▸ **ACTION ITEM**: Report the number of lines in the records below that contain the word "inside", and nothing more.

Stored records
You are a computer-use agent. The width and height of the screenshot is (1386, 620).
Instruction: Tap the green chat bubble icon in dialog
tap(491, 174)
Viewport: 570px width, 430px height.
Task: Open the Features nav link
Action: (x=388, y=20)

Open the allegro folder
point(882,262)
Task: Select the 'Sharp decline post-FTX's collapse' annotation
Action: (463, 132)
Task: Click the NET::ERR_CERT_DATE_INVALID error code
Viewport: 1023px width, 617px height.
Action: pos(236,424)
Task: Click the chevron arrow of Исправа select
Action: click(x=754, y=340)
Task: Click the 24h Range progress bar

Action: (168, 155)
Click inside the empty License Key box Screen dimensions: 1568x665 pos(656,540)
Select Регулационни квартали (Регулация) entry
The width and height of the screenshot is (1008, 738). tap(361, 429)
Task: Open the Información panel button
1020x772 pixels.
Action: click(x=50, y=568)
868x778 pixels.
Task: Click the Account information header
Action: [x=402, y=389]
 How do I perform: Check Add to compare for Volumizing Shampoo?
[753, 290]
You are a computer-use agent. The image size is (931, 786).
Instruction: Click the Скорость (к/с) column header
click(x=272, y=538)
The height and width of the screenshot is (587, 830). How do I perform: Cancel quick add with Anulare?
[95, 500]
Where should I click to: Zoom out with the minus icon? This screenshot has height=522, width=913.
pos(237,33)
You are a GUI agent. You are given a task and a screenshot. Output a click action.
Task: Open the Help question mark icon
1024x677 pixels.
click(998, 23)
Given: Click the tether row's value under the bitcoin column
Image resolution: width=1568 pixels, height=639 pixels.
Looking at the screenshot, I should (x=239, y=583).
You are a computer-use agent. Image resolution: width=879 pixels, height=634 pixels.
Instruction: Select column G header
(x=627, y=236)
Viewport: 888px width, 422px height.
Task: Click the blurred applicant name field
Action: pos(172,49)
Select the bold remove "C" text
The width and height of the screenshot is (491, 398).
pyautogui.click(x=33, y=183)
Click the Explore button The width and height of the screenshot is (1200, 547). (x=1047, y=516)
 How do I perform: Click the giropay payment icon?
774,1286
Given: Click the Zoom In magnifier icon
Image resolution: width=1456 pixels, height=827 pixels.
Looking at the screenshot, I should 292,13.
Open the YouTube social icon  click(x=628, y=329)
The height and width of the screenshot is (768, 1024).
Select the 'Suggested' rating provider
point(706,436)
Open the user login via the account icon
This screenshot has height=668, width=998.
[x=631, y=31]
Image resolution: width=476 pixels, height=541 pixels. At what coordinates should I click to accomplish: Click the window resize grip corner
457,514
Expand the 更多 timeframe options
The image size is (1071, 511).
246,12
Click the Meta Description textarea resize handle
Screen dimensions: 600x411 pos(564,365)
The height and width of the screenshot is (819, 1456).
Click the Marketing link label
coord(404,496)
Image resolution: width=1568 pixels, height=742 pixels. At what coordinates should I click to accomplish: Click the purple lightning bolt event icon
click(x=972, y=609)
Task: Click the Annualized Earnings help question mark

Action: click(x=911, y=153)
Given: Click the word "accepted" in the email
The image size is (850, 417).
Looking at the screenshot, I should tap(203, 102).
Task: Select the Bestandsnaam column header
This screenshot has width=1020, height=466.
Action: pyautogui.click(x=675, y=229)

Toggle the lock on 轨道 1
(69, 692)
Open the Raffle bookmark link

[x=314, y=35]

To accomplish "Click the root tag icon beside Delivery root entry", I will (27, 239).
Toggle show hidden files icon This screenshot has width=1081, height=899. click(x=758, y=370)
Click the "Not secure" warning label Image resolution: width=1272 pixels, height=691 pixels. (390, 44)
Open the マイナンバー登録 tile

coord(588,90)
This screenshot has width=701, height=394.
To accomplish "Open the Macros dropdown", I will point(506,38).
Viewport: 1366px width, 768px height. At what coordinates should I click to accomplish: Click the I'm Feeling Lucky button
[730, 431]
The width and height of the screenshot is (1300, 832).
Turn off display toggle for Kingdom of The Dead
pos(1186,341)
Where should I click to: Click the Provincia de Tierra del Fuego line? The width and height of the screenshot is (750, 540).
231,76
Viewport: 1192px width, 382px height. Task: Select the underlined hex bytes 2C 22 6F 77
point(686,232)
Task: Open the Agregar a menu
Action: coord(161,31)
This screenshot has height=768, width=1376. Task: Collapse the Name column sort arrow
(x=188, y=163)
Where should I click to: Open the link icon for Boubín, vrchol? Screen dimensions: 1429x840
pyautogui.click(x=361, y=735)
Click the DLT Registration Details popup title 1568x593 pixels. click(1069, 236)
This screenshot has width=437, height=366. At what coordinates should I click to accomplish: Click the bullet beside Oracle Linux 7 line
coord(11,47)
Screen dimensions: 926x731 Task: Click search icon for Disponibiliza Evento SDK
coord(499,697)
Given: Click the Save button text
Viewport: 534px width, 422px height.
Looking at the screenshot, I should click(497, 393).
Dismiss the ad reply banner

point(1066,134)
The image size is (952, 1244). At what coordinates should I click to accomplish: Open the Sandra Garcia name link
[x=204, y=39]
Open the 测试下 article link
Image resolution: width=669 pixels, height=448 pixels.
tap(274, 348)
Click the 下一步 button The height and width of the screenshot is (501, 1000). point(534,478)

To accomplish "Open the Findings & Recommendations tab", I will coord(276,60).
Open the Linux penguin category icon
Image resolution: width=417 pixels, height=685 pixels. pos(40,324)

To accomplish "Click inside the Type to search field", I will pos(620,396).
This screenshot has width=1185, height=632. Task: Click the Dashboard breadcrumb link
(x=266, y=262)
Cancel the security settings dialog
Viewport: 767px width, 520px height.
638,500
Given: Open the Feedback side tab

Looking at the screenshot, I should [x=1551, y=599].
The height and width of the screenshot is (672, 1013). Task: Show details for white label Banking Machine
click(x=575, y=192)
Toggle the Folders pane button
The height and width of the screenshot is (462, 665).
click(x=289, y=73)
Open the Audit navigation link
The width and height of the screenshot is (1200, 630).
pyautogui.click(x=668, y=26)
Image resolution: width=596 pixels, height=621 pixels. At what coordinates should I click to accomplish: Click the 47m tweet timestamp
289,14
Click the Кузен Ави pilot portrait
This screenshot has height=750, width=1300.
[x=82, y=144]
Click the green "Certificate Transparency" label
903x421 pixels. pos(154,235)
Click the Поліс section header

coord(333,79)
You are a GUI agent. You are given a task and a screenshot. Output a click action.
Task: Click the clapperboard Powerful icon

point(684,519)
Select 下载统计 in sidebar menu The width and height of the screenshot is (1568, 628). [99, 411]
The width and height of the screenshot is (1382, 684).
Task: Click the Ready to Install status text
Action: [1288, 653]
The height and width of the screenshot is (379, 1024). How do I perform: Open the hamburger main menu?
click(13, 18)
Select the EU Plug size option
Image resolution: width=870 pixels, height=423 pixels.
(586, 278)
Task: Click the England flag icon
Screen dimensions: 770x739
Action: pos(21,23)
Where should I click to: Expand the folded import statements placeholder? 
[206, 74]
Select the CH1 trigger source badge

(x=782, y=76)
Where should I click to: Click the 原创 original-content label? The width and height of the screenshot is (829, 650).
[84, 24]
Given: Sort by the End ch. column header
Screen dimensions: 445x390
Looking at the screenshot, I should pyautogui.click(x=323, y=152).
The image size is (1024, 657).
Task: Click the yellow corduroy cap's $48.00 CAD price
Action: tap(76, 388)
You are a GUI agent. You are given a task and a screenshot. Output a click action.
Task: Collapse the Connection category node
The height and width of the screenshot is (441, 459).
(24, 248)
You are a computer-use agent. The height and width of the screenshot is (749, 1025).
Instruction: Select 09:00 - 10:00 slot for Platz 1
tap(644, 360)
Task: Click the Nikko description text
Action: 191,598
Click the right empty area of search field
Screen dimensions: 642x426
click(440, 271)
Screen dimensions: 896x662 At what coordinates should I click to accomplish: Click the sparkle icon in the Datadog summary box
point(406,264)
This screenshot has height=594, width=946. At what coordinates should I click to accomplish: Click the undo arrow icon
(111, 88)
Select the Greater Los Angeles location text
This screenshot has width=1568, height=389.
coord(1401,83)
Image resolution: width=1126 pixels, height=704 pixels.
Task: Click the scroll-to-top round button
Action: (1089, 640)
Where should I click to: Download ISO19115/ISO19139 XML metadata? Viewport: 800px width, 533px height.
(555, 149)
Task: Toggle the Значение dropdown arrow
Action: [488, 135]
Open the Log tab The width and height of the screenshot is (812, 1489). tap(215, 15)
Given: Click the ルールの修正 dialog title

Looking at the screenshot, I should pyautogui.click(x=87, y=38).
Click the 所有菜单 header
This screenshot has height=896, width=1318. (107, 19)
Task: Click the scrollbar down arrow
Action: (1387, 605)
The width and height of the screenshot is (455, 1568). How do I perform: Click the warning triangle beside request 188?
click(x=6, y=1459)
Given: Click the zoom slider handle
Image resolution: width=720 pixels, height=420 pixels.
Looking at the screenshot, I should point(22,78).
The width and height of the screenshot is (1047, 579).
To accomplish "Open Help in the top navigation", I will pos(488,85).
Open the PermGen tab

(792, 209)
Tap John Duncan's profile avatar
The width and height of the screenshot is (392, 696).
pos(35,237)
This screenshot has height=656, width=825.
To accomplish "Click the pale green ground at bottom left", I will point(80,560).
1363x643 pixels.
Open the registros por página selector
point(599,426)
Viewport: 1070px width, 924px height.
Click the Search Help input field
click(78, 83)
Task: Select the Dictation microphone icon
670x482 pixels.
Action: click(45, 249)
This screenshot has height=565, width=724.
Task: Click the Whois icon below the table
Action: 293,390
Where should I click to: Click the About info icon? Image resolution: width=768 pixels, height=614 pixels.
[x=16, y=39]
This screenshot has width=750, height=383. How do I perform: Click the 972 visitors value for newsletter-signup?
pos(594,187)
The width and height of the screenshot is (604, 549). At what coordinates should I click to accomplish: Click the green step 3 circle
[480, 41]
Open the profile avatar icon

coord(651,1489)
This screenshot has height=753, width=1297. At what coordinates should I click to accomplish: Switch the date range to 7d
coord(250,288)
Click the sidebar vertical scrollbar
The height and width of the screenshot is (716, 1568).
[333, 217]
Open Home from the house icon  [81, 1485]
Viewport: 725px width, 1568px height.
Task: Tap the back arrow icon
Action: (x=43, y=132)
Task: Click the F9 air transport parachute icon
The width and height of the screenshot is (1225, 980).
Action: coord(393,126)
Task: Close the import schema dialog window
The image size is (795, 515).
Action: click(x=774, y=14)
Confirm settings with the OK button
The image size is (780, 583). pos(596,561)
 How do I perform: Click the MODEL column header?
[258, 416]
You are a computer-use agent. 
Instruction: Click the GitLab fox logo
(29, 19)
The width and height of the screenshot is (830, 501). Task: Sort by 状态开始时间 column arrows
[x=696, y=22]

▸ **ANSWER BELOW**: 2